START Given data

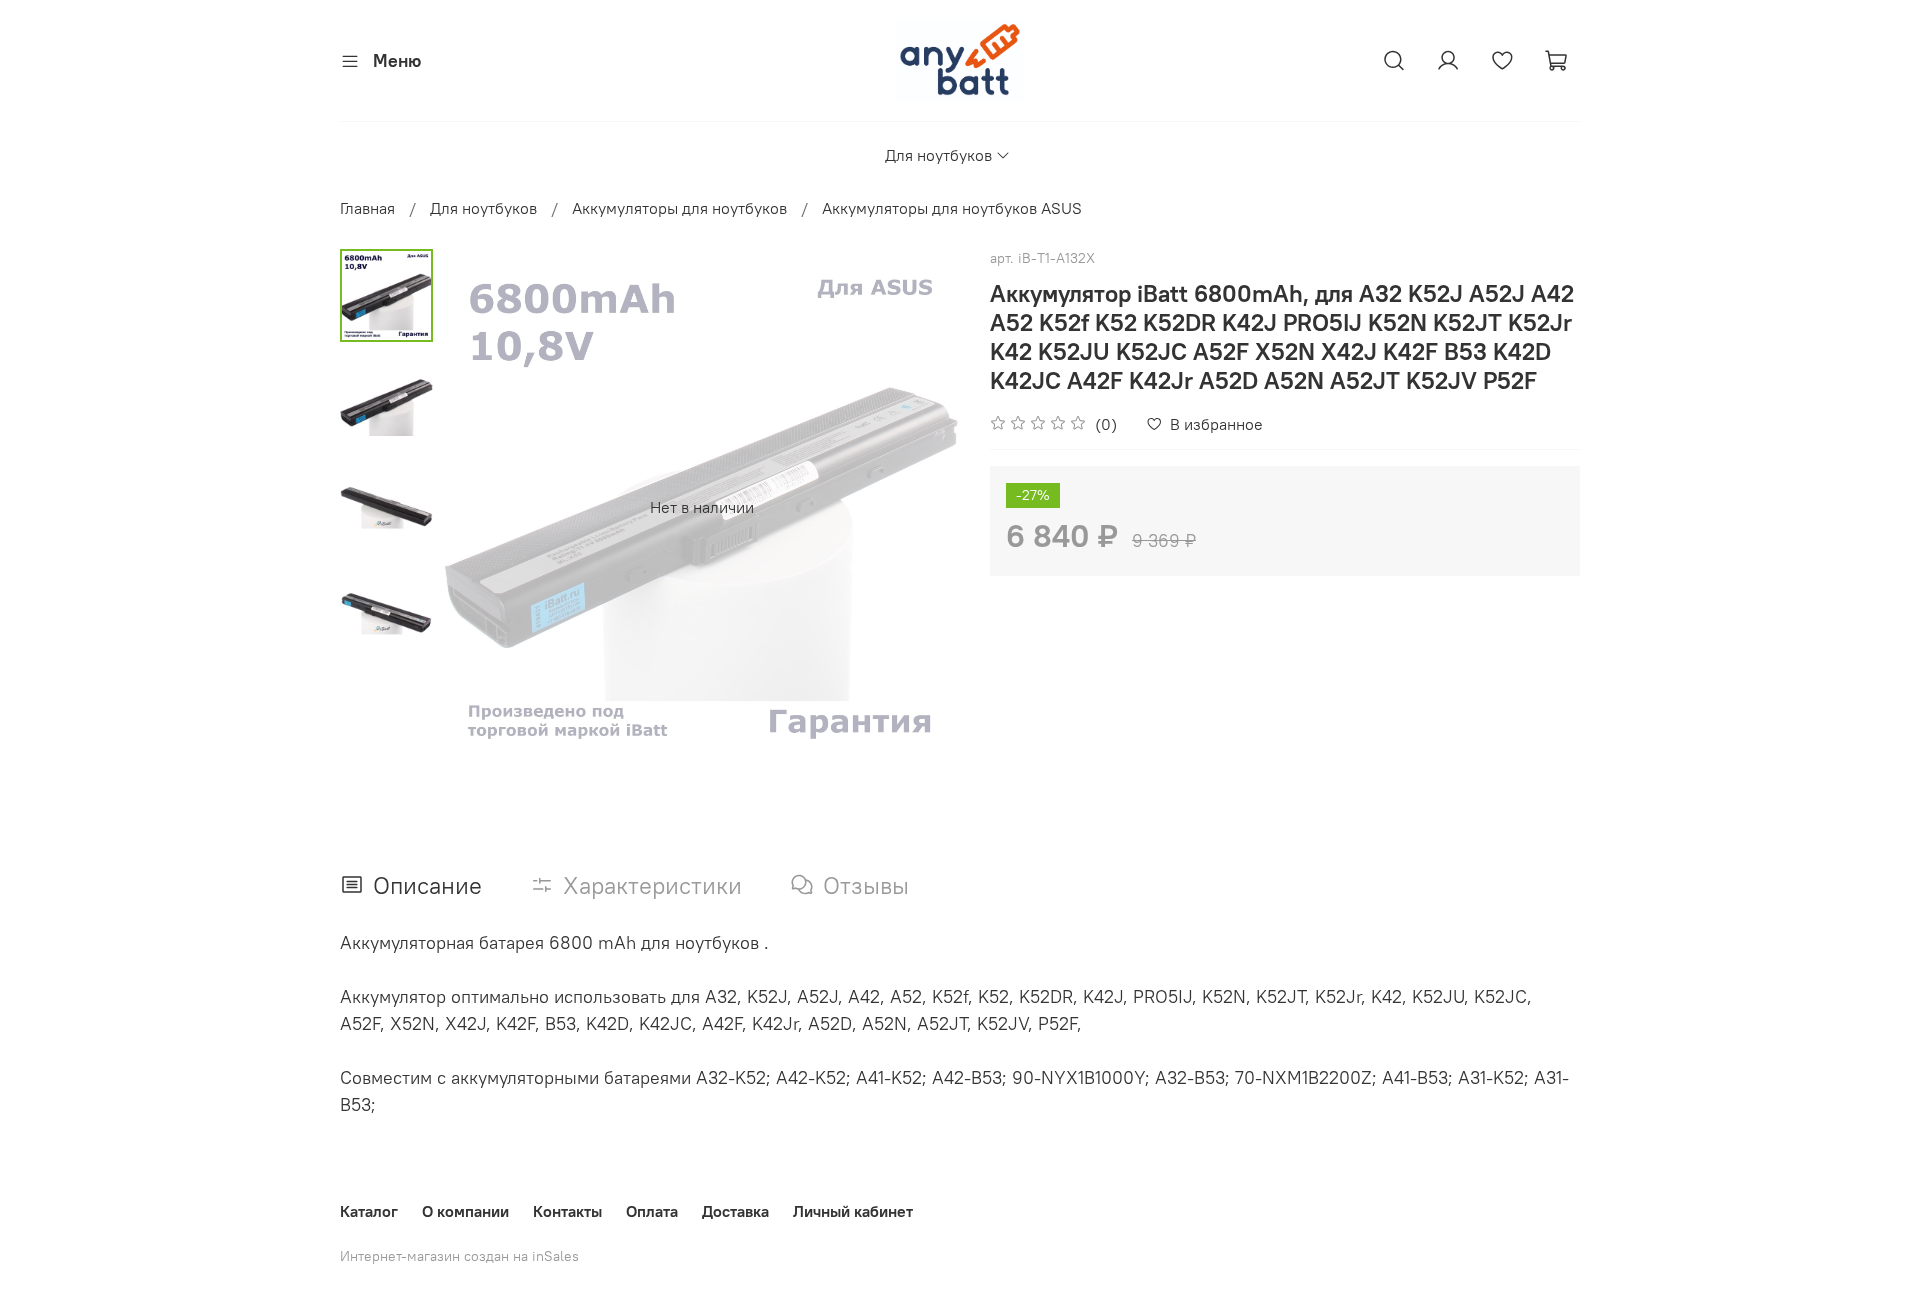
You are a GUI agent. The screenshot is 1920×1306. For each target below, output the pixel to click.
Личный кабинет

END Given data
START Given data

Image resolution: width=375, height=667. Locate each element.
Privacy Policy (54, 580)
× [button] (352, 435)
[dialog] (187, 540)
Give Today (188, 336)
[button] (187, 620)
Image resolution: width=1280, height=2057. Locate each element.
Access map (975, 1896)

END Given data
START Given data

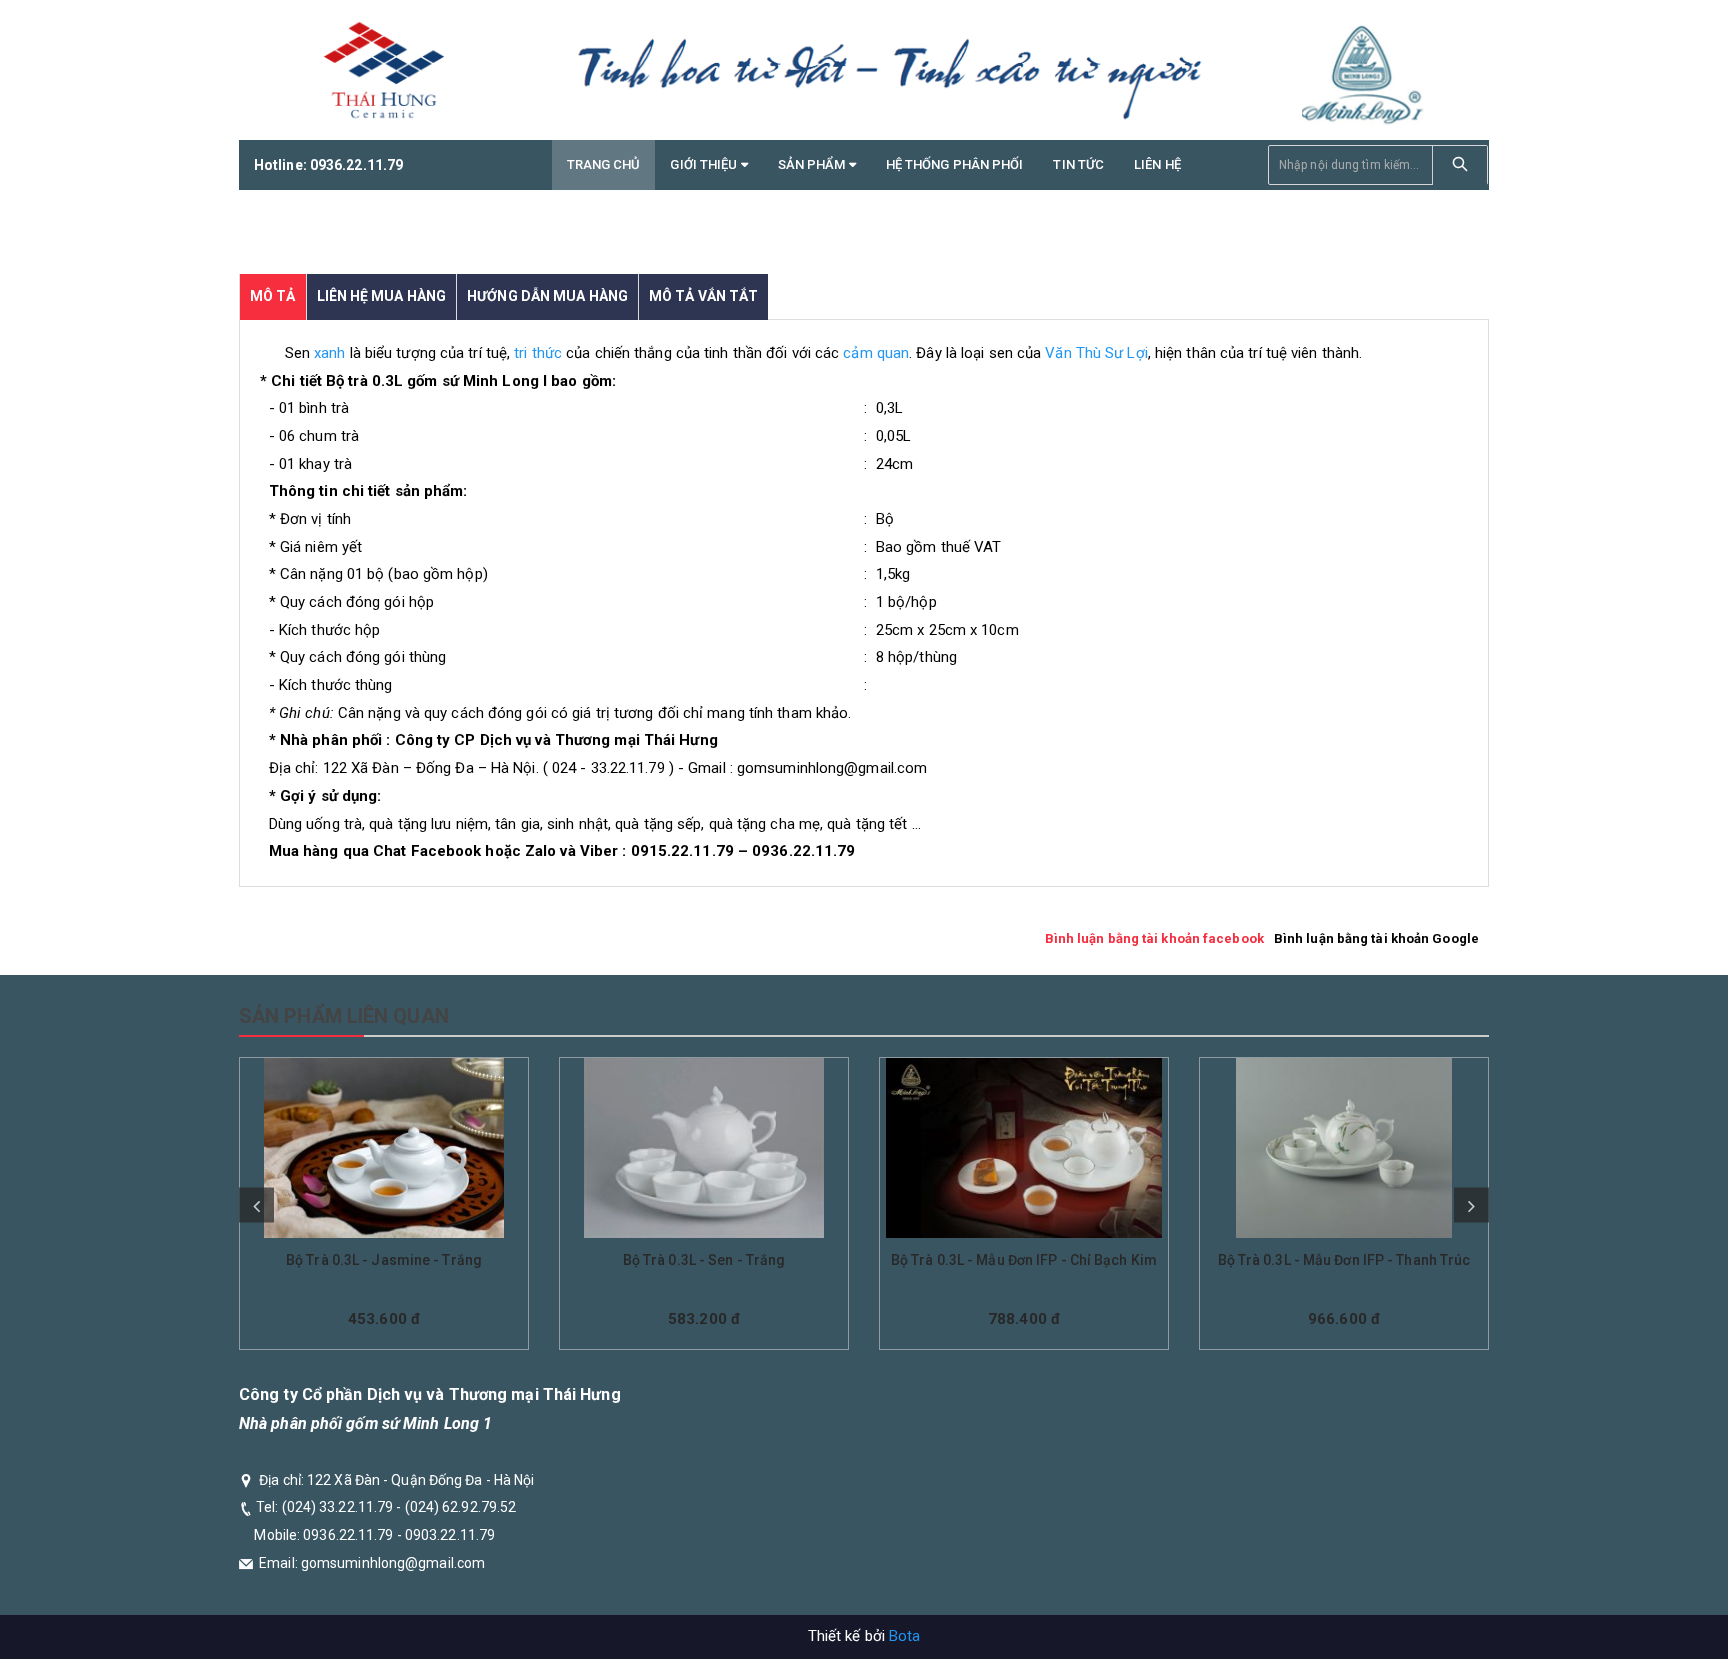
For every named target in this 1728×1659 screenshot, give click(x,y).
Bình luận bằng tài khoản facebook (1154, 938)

END Given data

Aim of the task:
Using the entries shown above, reproduce verbatim the lines from the line bearing "[button] (352, 435)" to the line bearing "Access map (975, 1896)", inclusive.

Reply:
× [button] (352, 435)
[dialog] (187, 540)
Give Today (188, 336)
[button] (187, 620)
Image resolution: width=1280, height=2057. Locate each element.
Access map (975, 1896)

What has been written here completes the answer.